### PROBLEM DETAILS
Extract all of the records below line for line, reproducing every character unchanged but omitting the pictures.

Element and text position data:
>>>>
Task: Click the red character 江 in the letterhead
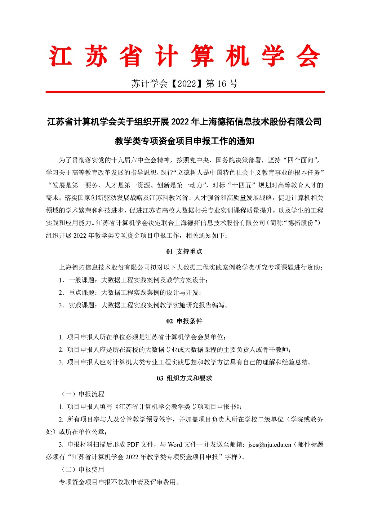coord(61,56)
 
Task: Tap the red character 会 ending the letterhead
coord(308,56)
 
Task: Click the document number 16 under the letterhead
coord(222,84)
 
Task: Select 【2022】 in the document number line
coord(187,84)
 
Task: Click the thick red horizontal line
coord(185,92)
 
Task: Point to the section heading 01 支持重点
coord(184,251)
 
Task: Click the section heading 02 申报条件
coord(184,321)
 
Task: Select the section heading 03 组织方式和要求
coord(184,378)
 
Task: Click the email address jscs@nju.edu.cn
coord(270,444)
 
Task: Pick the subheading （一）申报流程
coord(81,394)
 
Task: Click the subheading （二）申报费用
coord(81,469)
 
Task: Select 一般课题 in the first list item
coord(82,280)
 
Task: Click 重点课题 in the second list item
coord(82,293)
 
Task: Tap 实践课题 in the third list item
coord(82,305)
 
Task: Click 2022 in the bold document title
<<<<
### WRITTEN SOLUTION
Task: Click the red character 江 in the letterhead
coord(61,56)
 
Task: Tap the red character 会 ending the letterhead
coord(308,56)
 
Task: Click the document number 16 under the letterhead
coord(222,84)
 
Task: Select 【2022】 in the document number line
coord(187,84)
 
Task: Click the thick red horizontal line
coord(185,92)
 
Task: Point to the section heading 01 支持重点
coord(184,251)
 
Task: Click the section heading 02 申报条件
coord(184,321)
 
Task: Select the section heading 03 组织方式和要求
coord(184,378)
 
Task: Click the email address jscs@nju.edu.cn
coord(270,444)
 
Task: Pick the subheading （一）申报流程
coord(81,394)
 
Task: Click the subheading （二）申报费用
coord(81,469)
 
Task: Select 一般课题 in the first list item
coord(82,280)
 
Task: Click 重点课题 in the second list item
coord(82,293)
 
Task: Tap 实践课题 in the third list item
coord(82,305)
 
Task: Click 2022 in the bold document title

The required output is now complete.